[Numpy-discussion] Raveling, reshape order keyword unnecessarily confuses index and memory ordering

Matthew Brett matthew.brett@gmail....
Tue Apr 2 13:04:05 CDT 2013


On Tue, Apr 2, 2013 at 12:29 PM, Chris Barker - NOAA Federal
<chris.barker@noaa.gov> wrote:
> On Mon, Apr 1, 2013 at 10:15 PM, Matthew Brett <matthew.brett@gmail.com> wrote:
>> Thank you for the compliment, it's more enjoyable than other potential
>> explanations of my confusion (sigh).
>> But, I don't think that is the explanation.
> well, the core explanation is these are difficult and intertwined
> concepts...And yes, better names and better docs can help.
>> Last, as soon as we came to the distinction between index order and
>> memory layout, it was clear.
>> We all agreed that this was an important distinction that would
>> improve numpy if we made it.
> yup.
>> I think you agree that there is potential for confusion, and there
>> doesn't seem any reason to continue with that confusion if we can come
>> up with a clearer name.
> well, changing an API is not to be taken lightly -- we are not
> discussion how we'd do it if we were to start from fresh here.

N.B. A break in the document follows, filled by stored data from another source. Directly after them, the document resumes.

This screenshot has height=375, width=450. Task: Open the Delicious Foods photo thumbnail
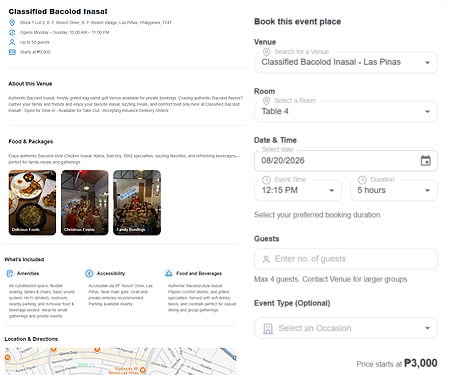pyautogui.click(x=32, y=203)
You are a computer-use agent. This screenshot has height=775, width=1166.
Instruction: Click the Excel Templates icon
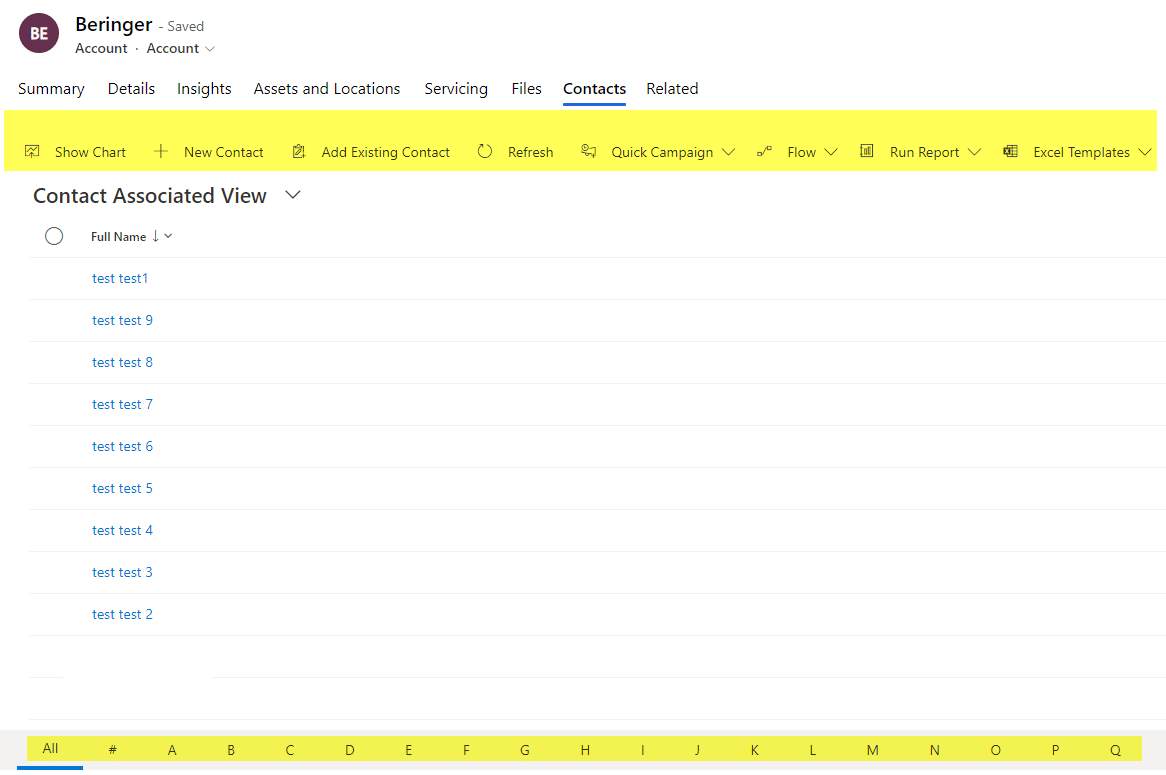[x=1009, y=151]
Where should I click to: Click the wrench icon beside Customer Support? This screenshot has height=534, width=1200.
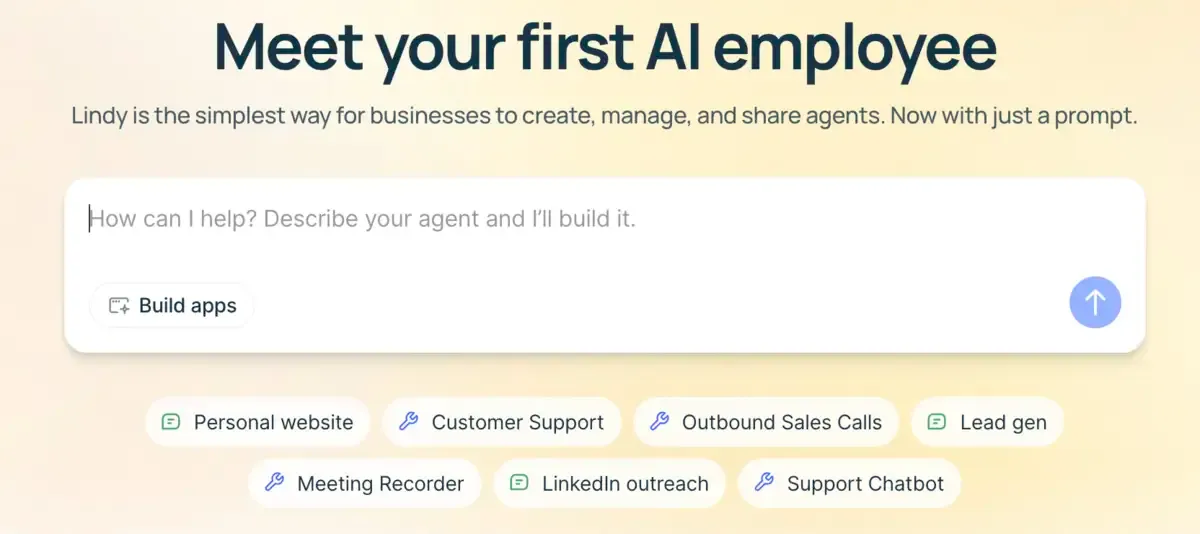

So any
> change should make things enough better that it is worth dealing with
> the process of teh change.

Yes, for sure.  I was only trying to point out that we are not talking
about breaking backwards compatibility.

>> So here is a compromise proposal.
>> * Preferring the names 'c-style' and 'f-style' for the indexing order
>> case (ravel, reshape, flatiter)
>> * Leaving 'C" and 'F' as functional shortcuts, so there is no possible
>> backwards-compatibility problem.
> seems reasonable enough -- though even with the backward
> compatibility, users will be faces with many, many older examples and
> docs that use "C' and 'F', while the new ones refer to the new names
> -- might this be cause for even more confusion (at least for a few
> years...)

I doubt it would be 'even more' confusion.  They would only have to
read the docstrings to work out what is meant, and I believe, with
better names, they'd be less likely to fall into the traps I fell
into, at least.

> leaving me with an equivocal +0 on that ....
> antoher thought:
> """
> Definition: np.ravel(a, order='C')
> A 1-D array, containing the elements of the input, is returned.  A copy is
> made only if needed.
> Parameters
> ----------
> a : array_like
>     Input array.  The elements in ``a`` are read in the order specified by
>     `order`, and packed as a 1-D array.
> order : {'C','F', 'A', 'K'}, optional
>     The elements of ``a`` are read in this order. 'C' means to view
>     the elements in C (row-major) order. 'F' means to view the elements
>     in Fortran (column-major) order. 'A' means to view the elements
>     in 'F' order if a is Fortran contiguous, 'C' order otherwise.
>     'K' means to view the elements in the order they occur in memory,
>     except for reversing the data when strides are negative.
>     By default, 'C' order is used.
> """
> Does ravel need to support the 'A' and 'K' options? It's kind of an
> advanced use, and really more suited to .view(), perhaps?
> What I'm getting at is that this version of ravel() conflates the two
> concepts: virtual ordering and memory ordering in one function --
> maybe they should be considered as two different functions altogether
> -- I think that would make for less confusion.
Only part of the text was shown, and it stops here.